In a blog post about the research, the authors give the example of rock-paper-scissors to illustrate the pitfall.
“Forgetting can create a cycle of an agent “chasing its tail”, and never converging or making real progress. For example, in the game rock-paper-scissors, an agent may currently prefer to play rock over other options. As self-play progresses, a new agent will then choose to switch to paper, as it wins against rock. Later, the agent will switch to scissors, and eventually back to rock, creating a cycle. Fictitious selfplay - playing against a mixture of all previous strategies - is one solution to cope with this challenge.”
In the case of AlphaStar and Starcraft II, this fictitious gameplay was achieved by mimicking a multiplayer gaming tactic: creating a league of players. A key feature of this approach which led to more robust gameplay, write the authors, is that designated “exploiter” agents in the league would identify and exploit weaknesses in the A.I.’s gameplay, forcing it to continually innovate its approach.

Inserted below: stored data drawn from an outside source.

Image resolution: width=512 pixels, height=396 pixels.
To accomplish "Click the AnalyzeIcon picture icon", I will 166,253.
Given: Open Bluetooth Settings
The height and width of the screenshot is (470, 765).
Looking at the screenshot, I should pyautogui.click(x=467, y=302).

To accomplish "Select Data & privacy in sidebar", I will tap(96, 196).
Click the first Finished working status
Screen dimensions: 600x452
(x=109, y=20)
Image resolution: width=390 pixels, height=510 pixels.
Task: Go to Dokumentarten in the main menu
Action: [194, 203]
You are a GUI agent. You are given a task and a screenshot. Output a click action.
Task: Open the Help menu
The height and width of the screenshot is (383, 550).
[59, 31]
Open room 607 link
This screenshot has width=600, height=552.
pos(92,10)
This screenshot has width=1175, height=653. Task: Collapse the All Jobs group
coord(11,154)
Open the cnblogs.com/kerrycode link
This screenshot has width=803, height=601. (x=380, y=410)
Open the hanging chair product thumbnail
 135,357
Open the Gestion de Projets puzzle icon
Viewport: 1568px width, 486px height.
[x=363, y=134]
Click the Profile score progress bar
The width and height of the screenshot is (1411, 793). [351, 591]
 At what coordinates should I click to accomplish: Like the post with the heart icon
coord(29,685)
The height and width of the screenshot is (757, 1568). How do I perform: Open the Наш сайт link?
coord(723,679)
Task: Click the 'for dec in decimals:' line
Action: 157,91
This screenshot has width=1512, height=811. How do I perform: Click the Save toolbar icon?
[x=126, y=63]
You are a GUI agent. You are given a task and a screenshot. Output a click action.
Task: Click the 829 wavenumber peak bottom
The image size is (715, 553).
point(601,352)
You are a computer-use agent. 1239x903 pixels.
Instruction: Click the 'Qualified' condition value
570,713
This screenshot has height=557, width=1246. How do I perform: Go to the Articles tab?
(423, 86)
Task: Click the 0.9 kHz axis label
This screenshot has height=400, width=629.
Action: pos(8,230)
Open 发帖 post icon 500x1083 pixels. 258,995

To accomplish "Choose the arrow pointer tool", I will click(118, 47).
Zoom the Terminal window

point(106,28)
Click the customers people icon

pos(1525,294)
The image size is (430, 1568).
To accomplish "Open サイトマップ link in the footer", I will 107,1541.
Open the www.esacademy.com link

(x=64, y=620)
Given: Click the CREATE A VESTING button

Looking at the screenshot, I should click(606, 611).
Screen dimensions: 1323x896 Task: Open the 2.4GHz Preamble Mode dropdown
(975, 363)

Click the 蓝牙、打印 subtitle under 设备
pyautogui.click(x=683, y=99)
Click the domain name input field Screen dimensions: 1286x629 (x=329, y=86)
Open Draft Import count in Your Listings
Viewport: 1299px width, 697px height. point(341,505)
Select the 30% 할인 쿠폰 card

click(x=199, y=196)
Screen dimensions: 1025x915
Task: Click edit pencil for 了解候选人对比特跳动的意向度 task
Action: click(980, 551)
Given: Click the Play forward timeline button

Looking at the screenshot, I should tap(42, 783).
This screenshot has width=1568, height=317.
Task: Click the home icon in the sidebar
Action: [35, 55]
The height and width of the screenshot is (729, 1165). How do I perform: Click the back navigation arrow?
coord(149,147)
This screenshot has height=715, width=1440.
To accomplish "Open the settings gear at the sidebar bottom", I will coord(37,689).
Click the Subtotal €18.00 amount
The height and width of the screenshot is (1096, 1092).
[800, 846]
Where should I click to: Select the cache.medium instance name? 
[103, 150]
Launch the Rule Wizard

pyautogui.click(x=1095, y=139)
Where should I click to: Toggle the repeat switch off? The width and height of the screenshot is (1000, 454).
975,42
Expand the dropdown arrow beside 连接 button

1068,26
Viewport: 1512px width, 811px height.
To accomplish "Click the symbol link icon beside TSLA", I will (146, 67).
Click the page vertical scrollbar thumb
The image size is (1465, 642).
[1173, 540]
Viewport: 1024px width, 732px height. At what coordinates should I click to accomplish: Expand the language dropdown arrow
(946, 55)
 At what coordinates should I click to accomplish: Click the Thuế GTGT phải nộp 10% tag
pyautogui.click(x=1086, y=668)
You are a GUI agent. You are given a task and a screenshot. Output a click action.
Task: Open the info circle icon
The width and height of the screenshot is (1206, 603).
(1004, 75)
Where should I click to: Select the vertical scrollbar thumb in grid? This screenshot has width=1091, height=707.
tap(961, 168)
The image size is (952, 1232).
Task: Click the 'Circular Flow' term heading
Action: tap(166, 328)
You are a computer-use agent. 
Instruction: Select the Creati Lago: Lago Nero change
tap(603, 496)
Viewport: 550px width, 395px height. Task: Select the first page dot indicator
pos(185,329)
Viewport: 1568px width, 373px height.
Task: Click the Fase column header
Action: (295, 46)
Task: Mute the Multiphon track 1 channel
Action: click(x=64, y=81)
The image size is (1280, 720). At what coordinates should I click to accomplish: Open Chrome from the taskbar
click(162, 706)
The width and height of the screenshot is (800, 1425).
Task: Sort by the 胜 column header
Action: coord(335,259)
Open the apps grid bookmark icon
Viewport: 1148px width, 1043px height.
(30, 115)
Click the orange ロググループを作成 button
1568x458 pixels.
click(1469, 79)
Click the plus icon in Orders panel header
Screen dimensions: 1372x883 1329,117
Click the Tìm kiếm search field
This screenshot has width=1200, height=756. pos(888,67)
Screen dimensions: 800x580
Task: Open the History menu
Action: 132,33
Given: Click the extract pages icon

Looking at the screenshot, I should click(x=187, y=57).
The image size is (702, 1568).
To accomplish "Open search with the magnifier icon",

“Using this training method, the current League learns all its complex StarCraft II strategy in an end-to-end-fashion – as opposed to the earlier incarnation of our work, which stitched together agents produced by a variety of methods and algorithms,” write the authors in a blog post.
Using this approach to training, and real-world constraints (such as lag and limited action speed) as approved by a professional Starcraft II player, AlphaStar was able to best 99.8 percent of its human opponents and become Grandmaster in all three races.
In their paper, the authors write that this achievement has the potential to go far beyond just gaming and could be generalized and applied to other situations that require real-time, dynamic choices to be made with limited information, such as self-driving cars or personal assistants. These skills learned through AlphaStar would add to DeepMind’s already growing inventory of real-world applications for A.I., which currently includes skills such as weather prediction.
Together they prove once again that playing video games, at least in the pursuit of research, is far from a waste of time.
Read the abstract here:
Many real-world applications require artificial agents to compete and coordinate with other agents in complex environments. As a stepping stone to this goal, the domain of StarCraft has emerged by consensus as an important challenge for artificial intelligence research, owing to its iconic and enduring status among the most difficult professional esports and its relevance to the real world in terms of its raw complexity and multiagent challenges. Over the course of a decade and numerous competitions 1–3, the best results have been made possible by hand-crafting major elements of the system, simplifying important aspects of the game, or using superhuman capabilities 4. Even with these modifications, no previous system has come close to rivalling the skill of top players in the full game. We chose to address the challenge of StarCraft using general purpose learning methods that are in principle applicable to other complex domains: a multi-agent reinforcement learning algorithm that uses data from both human and agent games within a diverse league of continually adapting strategies and counterstrategies, each represented by deep neural networks5,6. We evaluated our agent, AlphaStar, in the full game of StarCraft II, through a series of online games against human players. AlphaStar was rated at Grandmaster level for all three StarCraft races and above 99.8% of officially ranked human players.